Over the past several months China has set itself on a collision course with its Southeast Asian neighbors, taking a series of forceful steps to assert territorial claims over potentially valuable rocks, reefs, and waters that other nations claim, too.
Some of them, such as Vietnam and the Philippines, are alarmed enough to have voiced their anger publicly. Others, such as Malaysia, Indonesia, and Brunei, have been more cautious. 
Recommended: How much do you know about China? Take our quiz.
Their collective disquiet has drawn in the United States. Senior US diplomats and defense officials have bluntly accused China of fomenting instability in the region and intimidating its neighbors.
China’s oft-repeated pledge of “peaceful development” and its offer of “amity, sincerity, mutual benefit, and inclusiveness” to Southeast Asia are looking threadbare. Adding to the uncertainty is the lack of clarity surroundingBeijing’s goals.
They may not be clear even to Beijing, where more dovish and more hawkish factions appear to be debating the wisdom of China’s recent moves. If Beijing’s abrasive attitude pushes its neighbors to seek help from Washington, some analysts here are warning, it will mean only trouble for China.
Instead of ending up as the naturally dominant power surrounded by economically dependent smaller neighbors, China would find itself strategically isolated in the region and facing off directly with the US.
“There are some inside the system who are wondering ... whether or not this is all going to backfire,” Christopher Johnson, a China analyst at the Center for Strategic and International Studies (CSIS) in Washington, told those at a recent conference on China’s intentions.
At the same time, he added, there is “a possibility that they [the Chinese government] are not scoring ‘own goals,’ that they know exactly what they are doing with this strategy because they think it will be effective” in intimidating China’s neighbors into submission to Beijing’s regional domination.

'Salami slicing'

There is less ambiguity about what China has actually done in the South China Sea this year.
On Jan. 1, it imposed rules demanding that anyone fishing in waters it claims, which make up nearly 90 percent of the South China Sea, should get prior permission from the Chinese authorities.
In March a Chinese Coast Guard vessel prevented the Philippine Army from resupplying its soldiers based on a rusting ship grounded on the Second Thomas Reef in the Spratly Islands, which Beijing and Manila both claim.
Over the past few months, a Chinese dredging vessel has been creating an artificial island on the previously submerged Johnson South Reef, which the Philippines also claims.

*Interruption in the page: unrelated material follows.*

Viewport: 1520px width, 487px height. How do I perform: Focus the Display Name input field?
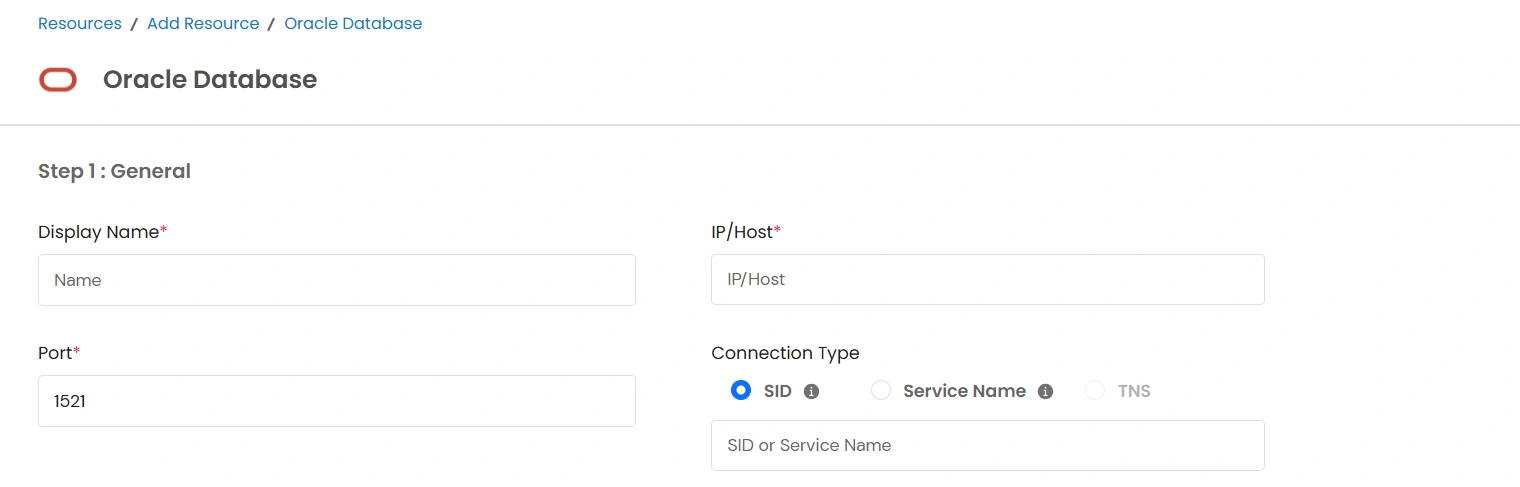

The company doing the work has published computer mock-up images of an airstrip it says is planned.
In May the state-owned China National Offshore Oil Corporation moved an oil drilling rig into disputed waters near the Paracel Islands, which Vietnam claims. A Chinese barge accompanying the rig rammed and sank a Vietnamese fishing boat during clashes.
All these moves appeared to violate an agreement that China signed with the Association of Southeast Asian Nations (ASEAN) 12 years ago in which both sides pledged to “exercise self-restraint in the conduct of activities that would complicate or escalate disputes and affect peace and stability.”
“China has been very opportunistic, pushing and pushing to see what they can get ... and taking as much as they can,” says David Arase, who teaches international politics at the Johns Hopkins University campus in Nanjing, China.
By taking small steps to avoid provoking Washington to act in support of its regional allies, China is trying to “dishearten” rival claimants and “resign them to the fact that they have to give up their rights,” Professor Arase says.
“They are continuing with their salami slicing, reef by reef, step by step,” said Tran Truong Thuy, an analyst at Vietnam’s Institute for East Sea Studies, at a recent CSIS conference. “In reality they want to change ... the South China Sea into a Chinese lake.”

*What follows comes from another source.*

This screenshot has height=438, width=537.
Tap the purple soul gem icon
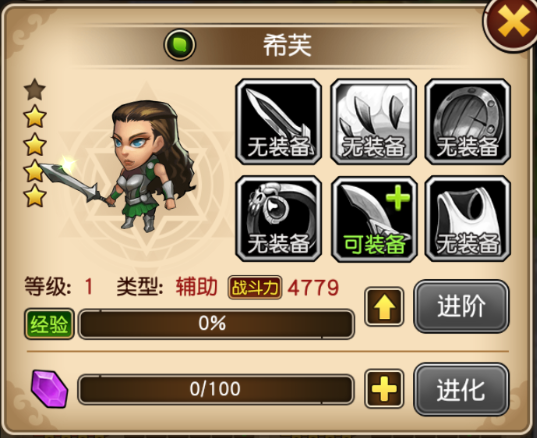(49, 389)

Are China's claims legitimate?

China insists its actions are legitimate since, in an oft-repeated official phrase, Beijing enjoys “indisputable sovereignty” over all the islands in the South China Sea and “their adjacent waters” on historical grounds, no matter how far they are from the mainland or how close to other countries’ coastlines.
That is debatable, say international law experts. Chinese maps show what it calls a “nine-dashed line” around the edge of the South China Sea, shaped in the form of a lolling cow’s tongue, cutting through several neighboring countries’ 200-mile exclusive economic zones and their continental shelves. But Beijing has never clearly explained just what this line signifies.
“Even in China there are different ideas” on the subject, says Xue Li, head of the international strategy department at the China Academy of Social Sciences. Members of the military insist the line marks China’s national boundary; others suggest it encloses China’s historical waters; some scholars say it merely demarcates the land features over which China claims sovereignty.
The Philippines is challenging the legality of the “nine-dashed line” in a case it has brought before a tribunal of the United Nations Convention on the Law of the Sea. China has refused to participate in the case, and few foreign legal experts say Beijing could win it.
China might, however, try to defend the line anyway by altering facts on the ground. Nationalist sentiment is strong in China: President Xi Jinping has shown himself readier to take risks than his predecessor, and territorial assertion could prove an attractive way to illustrate the “national rejuvenation” he has promised as China takes its rightful place in the world.

Xi ‘does not want to look like a chicken’

“Domestic opinion is very important to Xi Jinping,” says Zhu Feng, the head of the recently created Collaborative Innovation Center for South China Sea Studies at Nanjing University, a think tank to coordinate South China Sea studies. “He does not want to look like a chicken.”
At the same time, suggests Mr. Johnson of CSIS, Mr. Xi may believe he can get away with current policy because “ultimately, ASEAN countries will stand aside because of their interest and dependence on China’s economic prospects.”
But the costs of appearing to neighbors like an arrogant bully are not negligible. The recent row with Vietnam over the oil rig “completely turned around relations with Vietnam,” says Carl Thayer, an expert on Southeast Asia at the University of New South Wales in Australia.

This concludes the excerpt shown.